When Reagan-Bush judges constitute that big a majority, Kovacic noted, they "might be inclined over time to endorse more extreme positions in writing majority opinions" because they won't feel compelled to achieve consensus with more moderate judges.
In a telephone interview Wednesday, Kovacic said everyone knows about the impact of a president's choices for Supreme Court vacancies, "but the same kind of effects, though not quite so dramatic, can result from whom he picks for the district and circuit courts."
"Of all the tools at a president's disposal, this is an important one," he said. "If you want to make your policies outlive your administration, this is one of the most important means for doing that."
Kovacic's analysis was published by the Washington Legal Foundation, a conservative research organization. Kovacic teaches at George Mason University in Virginia.
He studied how appeals court judges voted on environmental cases arising from enactment of the Clean Air and Clean Water Acts.
In 162 cases in which Reagan and Carter appointees cast 254 votes, he found that Carter's judges voted 54 percent of the time to increase the regulatory burden on those whose pollution emission or discharge activities were under consideration. Judges appointed by Reagan voted that way 43 percent of the time.

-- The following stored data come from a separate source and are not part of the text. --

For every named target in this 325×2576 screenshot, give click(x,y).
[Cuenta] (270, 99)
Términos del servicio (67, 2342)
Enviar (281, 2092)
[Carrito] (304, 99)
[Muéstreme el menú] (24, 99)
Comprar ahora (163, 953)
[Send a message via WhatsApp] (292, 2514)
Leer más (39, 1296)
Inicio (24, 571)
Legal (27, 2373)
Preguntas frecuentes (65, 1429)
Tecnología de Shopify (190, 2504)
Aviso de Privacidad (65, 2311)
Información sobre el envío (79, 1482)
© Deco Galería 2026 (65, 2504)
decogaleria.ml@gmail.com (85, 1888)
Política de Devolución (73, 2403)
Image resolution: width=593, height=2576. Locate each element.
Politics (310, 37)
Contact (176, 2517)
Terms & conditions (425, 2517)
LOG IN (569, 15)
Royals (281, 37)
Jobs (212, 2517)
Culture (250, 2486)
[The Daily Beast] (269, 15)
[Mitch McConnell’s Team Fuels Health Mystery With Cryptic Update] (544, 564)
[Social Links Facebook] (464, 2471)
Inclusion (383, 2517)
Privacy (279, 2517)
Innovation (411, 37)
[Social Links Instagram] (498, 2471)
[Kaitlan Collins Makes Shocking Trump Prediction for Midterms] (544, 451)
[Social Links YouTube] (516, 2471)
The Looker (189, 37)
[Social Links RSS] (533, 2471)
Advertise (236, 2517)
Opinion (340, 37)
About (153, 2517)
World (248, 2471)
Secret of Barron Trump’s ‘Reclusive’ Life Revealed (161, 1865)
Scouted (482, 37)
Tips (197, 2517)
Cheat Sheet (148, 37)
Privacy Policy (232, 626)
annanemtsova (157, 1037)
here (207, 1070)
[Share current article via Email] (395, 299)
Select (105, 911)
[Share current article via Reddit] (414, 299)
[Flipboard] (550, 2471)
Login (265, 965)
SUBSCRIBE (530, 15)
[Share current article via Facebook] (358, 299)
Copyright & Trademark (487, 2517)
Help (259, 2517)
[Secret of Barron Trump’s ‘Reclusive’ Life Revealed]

On the key District of Columbia Circuit Court of Appeals, often called the country's second most important court, the differences were sharper. Carter appointees voted 48 percent of the time to increase the pollution-fighting burden of parties before the court while Reagan judges voted that way only half as often.
"The results are not entirely clear-cut," Kovacic concluded, noting that when Carter and Reagan judges sat on the same panel they rarely disagreed. "It nonetheless appears that the Reagan appointments on the whole succeeded in bringing less intervention-minded judges to the courts of appeals."
The tendencies of judges are particularly important, Kovacic said, in regulatory issues where Congress often gives an administrative body, like the Environmental Protection Agency, broad authority to implement comparatively general statutes and the courts find themselves overseeing their work.
Other studies agree about the long-term impact of judicial selections. Sheldon Goldman, political scientist at the University of Massachusetts, wrote last summer that the real impact of Reagan's appointments will reach into the 21st century and likely will be reinforced by Bush's judges.
"For civil libertarians this means that when the country celebrates the bicentennial of the ratification of the Bill of Rights in 1991, the courts will be dominated by those hostile to a liberal reading of those rights." he said.